Histeria: amoralpadre

“El problema del histérico o de la histérica es cómo distinguir lo que es (su verdadero deseo) de lo que otros ven y desean en él o en ella.”

Žižek, S.: “El sujeto interpasivo: Lacan se vuelve una máquina de rezar” en op. cit. Pág. 44.

Dirigiéndonos ahora al otro tipo clínico que también forma parte del grupo de las neurosis, tenemos la subjetividad histérica y sus particularidades. En palabras de Daniel Mutchinick: “La histeria pudo enseñar, al entregar sus síntomas al discurso, lo que es necesario perder.” (Mutchinick, D.: “Amoral padre” en Emma Bovary, razones de mujer; y otros ensayos. Ed. Letra Viva, Ciudad de Buenos Aires, 2018. Pág. 35.) ¿Qué quiere decir este autor cuando habla de “lo que es necesario perder”? ¿Qué es necesario perder y, fundamentalmente, para qué? Un poco más abajo el autor responde parcialmente a estos interrogantes del siguiente modo:

“El amor al padre es la operación más fuerte en la que la histeria muestra lo que convendría perder. Amor con destino de no realizarse para ser. A condición de que el padre demuestre la impotencia que permita seguir en ese amor, a condición de no gozarlo, o mejor, de gozar no gozarlo. Es el goce de la prohibición del goce. Es un amor que se sostiene porque no se da.” (Ibíd.)

La histérica sacraliza la existencia de un padre ideal inalcanzable, y por eso se extravía en lo sintomático. Ese padre imaginario “es madre en tanto oferta lo incestuoso” (Ibíd. Pág. 37). Tal vez, aquello de lo que menos quiera enterarse el histérico es de que, castrado y todo, el padre aun así goza. O, mejor dicho, de que goza gracias a que está castrado. Recordemos que, en el inconsciente, la negación no existe. Tanta insistencia en la im-potencia paterna o del Amo, ateniéndonos a la negación freudiana, debería darnos la pista de que se trataría de subrayar para el histérico algo atinente a la verdad del deseo: que parte de una carencia. El equívoco sea quizá pretender que dicha falta opera a nivel del tener cuando, en rigor, es a nivel del ser donde la ubica el psicoanálisis. Las neurosis no serían sino “modos de hablar” (Lutereau, L.: “¿Qué es la neurosis?” en Histeria y obsesión. Introducción a la clínica de las neurosis. Ed. Letra Viva, 2014. Pág. 14.), en efecto. Pero, ¿de decir qué cosa? Histeria y obsesión pueden pensarse como modos discursivo-sintomáticos que hablan de cómo escaparle a la falta en ser, es decir, estratagemas para reasegurar el dominio yoico y fantamástico sobre la sexualidad y la finitud.

CON LA INFORMACIÓN ->
[1] Según el texto sobre la histeria, ¿por qué se extravía la histérica en lo sintomático? Responde en una a tres oraciones.
[2] En el texto sobre la histeria, ¿cuál es la operación más fuerte en la que la histeria muestra lo que convendría perder?
[3] Reproduce el pasaje del texto sobre la histeria que empieza en las palabras "Histeria: amoralpadre" y termina después de "cit. Pág. 44.".
El material que sigue es independiente del texto sobre la histeria.

REGISTROS MOSTRADOS ->

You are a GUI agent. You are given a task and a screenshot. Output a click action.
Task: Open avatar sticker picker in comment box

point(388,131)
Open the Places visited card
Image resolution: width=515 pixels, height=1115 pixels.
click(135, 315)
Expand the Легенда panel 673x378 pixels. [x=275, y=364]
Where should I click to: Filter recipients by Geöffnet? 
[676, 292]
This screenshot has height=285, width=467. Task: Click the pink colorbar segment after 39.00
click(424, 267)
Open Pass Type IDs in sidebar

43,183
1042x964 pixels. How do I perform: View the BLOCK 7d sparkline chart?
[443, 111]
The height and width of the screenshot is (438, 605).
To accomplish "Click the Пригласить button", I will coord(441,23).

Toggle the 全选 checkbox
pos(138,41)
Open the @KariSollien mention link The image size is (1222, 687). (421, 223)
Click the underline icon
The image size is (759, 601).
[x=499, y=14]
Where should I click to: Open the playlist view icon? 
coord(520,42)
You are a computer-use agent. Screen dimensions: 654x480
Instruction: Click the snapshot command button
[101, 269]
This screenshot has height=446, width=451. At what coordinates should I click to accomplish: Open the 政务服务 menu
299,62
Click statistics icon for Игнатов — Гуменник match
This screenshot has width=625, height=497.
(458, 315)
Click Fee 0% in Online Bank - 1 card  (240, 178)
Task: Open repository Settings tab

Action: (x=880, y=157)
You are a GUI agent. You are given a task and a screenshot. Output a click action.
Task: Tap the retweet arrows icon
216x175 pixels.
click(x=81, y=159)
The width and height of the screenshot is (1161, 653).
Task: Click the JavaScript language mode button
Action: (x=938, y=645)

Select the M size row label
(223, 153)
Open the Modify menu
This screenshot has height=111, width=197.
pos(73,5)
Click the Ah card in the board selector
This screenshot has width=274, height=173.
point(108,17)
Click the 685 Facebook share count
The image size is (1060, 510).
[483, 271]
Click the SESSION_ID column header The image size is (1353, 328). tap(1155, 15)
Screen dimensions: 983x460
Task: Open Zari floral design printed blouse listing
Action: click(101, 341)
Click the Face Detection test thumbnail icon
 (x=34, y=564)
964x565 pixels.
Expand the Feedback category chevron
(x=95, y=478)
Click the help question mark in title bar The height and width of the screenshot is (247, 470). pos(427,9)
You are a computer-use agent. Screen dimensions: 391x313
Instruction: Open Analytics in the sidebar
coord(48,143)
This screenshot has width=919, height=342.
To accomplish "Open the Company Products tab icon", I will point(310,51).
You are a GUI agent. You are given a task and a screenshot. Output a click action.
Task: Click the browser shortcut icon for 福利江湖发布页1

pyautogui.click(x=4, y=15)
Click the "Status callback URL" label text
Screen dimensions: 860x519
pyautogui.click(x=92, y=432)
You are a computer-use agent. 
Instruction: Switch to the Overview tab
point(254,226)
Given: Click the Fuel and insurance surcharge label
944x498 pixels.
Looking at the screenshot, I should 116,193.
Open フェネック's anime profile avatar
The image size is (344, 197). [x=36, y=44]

RESULTADOS POR TAREA ->
[1] La histérica se extravía en lo sintomático porque sacraliza la existencia de un padre ideal inalcanzable.

[2] El amor al padre.

[3]
Histeria: amoralpadre

“El problema del histérico o de la histérica es cómo distinguir lo que es (su verdadero deseo) de lo que otros ven y desean en él o en ella.”

Žižek, S.: “El sujeto interpasivo: Lacan se vuelve una máquina de rezar” en op. cit. Pág. 44.